◆ **What is needed**:
Your answer should consist of all lines in the listing that hold the word "computer".

◆ **Records for this exercise**:
--- START ---

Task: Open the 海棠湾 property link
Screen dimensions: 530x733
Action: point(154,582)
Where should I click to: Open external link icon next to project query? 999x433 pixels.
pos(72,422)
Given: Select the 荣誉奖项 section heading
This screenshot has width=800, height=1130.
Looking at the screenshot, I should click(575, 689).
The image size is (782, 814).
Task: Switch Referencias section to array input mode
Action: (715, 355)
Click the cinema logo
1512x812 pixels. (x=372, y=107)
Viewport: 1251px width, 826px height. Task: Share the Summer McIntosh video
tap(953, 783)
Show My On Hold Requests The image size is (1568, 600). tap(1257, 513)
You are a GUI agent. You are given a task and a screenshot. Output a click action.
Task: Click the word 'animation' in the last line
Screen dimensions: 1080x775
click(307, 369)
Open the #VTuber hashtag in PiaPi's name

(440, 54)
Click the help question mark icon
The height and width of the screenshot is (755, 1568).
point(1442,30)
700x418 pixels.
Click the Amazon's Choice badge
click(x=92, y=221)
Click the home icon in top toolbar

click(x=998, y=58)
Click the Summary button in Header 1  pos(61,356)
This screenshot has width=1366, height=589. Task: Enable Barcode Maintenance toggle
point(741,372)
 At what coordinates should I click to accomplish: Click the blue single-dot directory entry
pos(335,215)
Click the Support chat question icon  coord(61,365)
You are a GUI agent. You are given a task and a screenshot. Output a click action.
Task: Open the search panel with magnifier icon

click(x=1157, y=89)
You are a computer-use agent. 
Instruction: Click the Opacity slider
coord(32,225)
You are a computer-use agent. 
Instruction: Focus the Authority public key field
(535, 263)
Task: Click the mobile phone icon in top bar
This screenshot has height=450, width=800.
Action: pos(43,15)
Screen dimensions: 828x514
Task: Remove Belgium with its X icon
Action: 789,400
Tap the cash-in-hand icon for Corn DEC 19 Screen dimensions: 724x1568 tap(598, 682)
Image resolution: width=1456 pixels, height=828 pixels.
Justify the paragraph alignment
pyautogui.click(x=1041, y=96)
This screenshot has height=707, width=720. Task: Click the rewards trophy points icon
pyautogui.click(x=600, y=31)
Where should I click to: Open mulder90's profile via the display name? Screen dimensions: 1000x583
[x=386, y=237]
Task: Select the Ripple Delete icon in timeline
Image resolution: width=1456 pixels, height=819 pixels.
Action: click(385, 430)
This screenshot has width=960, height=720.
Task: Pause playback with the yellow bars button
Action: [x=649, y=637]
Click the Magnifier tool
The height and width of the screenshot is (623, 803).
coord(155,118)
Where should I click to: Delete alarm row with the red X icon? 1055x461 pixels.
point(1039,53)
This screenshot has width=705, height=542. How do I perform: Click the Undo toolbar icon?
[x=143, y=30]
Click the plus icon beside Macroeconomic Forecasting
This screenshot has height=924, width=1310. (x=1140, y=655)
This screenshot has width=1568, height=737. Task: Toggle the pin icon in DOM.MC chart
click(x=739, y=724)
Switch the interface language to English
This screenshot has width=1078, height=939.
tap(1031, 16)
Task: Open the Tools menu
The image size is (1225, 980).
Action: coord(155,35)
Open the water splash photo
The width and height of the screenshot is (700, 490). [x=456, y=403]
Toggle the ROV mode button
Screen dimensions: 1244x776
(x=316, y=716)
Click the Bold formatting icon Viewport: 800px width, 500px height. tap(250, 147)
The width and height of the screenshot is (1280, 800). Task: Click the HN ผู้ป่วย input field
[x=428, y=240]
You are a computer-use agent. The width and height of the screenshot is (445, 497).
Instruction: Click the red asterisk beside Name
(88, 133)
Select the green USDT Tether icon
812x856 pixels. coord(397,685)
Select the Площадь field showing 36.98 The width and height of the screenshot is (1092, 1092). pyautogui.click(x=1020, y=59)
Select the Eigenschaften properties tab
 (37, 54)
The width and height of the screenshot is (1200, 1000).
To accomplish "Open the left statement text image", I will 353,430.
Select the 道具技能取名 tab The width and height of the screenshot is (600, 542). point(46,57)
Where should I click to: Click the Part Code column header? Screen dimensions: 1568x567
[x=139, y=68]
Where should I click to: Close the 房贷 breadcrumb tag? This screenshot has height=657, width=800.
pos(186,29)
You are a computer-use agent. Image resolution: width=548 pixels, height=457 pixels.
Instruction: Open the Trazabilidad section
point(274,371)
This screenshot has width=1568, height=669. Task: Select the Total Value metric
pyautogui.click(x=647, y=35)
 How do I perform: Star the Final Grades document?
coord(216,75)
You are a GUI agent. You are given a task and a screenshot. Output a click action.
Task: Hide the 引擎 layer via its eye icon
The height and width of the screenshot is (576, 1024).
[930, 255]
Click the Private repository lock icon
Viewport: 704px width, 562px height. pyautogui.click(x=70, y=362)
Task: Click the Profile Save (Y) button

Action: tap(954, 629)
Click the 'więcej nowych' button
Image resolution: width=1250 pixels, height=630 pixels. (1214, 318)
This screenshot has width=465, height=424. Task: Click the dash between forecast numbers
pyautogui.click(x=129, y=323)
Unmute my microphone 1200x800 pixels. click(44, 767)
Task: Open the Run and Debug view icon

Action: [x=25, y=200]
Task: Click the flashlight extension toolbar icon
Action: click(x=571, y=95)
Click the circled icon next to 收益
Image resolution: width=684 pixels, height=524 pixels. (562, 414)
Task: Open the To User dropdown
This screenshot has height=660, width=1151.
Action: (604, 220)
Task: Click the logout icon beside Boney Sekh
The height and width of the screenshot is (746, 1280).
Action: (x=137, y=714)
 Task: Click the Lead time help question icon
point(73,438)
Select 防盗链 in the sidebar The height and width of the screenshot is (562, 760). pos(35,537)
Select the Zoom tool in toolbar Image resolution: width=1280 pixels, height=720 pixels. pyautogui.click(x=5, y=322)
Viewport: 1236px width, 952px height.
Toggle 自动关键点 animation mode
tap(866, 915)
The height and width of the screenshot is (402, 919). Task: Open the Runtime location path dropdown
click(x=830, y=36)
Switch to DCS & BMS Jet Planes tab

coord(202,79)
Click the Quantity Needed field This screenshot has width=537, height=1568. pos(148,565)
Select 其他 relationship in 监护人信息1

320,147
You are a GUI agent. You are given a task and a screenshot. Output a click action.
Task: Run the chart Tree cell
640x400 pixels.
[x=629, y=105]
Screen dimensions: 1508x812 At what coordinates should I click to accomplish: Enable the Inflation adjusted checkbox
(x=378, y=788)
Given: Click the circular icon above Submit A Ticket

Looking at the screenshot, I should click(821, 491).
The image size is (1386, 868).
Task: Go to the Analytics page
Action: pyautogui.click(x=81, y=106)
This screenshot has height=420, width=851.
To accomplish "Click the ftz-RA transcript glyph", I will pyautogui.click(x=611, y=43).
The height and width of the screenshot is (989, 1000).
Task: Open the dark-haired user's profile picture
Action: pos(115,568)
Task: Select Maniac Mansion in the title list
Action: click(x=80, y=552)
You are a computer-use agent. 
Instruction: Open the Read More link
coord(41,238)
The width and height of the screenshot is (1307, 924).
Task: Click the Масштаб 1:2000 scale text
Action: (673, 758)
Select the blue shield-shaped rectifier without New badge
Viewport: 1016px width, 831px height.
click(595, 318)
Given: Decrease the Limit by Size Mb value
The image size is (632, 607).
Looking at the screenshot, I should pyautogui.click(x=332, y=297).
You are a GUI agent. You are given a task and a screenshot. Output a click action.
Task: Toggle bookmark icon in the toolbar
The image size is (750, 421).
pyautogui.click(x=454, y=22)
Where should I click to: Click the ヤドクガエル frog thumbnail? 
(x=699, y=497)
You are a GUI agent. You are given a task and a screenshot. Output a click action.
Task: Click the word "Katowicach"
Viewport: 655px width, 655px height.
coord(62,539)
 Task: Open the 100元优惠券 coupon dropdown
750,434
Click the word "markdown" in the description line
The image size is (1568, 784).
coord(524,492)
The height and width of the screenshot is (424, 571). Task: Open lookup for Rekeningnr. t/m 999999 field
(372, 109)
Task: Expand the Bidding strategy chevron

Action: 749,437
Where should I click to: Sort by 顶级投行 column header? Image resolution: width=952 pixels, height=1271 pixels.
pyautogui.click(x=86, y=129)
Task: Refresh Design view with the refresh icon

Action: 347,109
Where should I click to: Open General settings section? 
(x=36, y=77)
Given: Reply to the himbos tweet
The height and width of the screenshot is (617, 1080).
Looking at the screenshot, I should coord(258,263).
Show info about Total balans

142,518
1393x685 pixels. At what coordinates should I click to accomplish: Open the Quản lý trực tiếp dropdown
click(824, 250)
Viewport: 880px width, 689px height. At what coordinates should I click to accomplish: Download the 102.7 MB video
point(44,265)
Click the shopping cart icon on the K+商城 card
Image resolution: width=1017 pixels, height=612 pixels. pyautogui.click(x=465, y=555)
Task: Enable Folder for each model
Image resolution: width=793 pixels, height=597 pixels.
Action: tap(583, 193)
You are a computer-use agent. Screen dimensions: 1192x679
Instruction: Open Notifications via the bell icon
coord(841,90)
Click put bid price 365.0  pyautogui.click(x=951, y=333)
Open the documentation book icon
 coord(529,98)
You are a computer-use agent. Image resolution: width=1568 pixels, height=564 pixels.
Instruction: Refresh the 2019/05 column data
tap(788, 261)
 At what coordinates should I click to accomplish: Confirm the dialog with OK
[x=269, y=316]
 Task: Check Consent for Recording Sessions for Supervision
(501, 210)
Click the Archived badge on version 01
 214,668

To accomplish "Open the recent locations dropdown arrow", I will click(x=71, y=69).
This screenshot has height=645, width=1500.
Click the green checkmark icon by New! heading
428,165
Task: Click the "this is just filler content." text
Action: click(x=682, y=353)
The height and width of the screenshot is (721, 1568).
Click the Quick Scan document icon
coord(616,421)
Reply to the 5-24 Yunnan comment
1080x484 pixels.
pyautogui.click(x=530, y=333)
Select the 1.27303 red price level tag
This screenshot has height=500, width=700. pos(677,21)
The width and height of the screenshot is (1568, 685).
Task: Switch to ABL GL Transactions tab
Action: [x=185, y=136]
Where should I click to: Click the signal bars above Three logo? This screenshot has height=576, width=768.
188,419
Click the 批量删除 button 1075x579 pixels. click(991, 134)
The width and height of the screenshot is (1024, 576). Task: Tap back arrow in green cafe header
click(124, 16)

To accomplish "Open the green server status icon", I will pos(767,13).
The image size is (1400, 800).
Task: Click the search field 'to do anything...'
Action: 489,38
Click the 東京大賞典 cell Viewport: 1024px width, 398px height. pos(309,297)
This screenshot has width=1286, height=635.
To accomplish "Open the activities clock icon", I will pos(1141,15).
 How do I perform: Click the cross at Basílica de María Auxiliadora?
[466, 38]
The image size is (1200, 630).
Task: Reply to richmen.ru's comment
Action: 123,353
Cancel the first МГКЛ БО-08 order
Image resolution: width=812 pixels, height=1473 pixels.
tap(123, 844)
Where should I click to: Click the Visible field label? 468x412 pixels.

--- END ---

◆ **Solution for this exercise**:
You are a computer-use agent. 
You are a computer-use agent. 
You are a computer-use agent. The width and height of the screenshot is (445, 497).
You are a computer-use agent. Image resolution: width=548 pixels, height=457 pixels.
You are a computer-use agent. 
You are a computer-use agent. Screen dimensions: 1192x679
You are a computer-use agent. Image resolution: width=1568 pixels, height=564 pixels.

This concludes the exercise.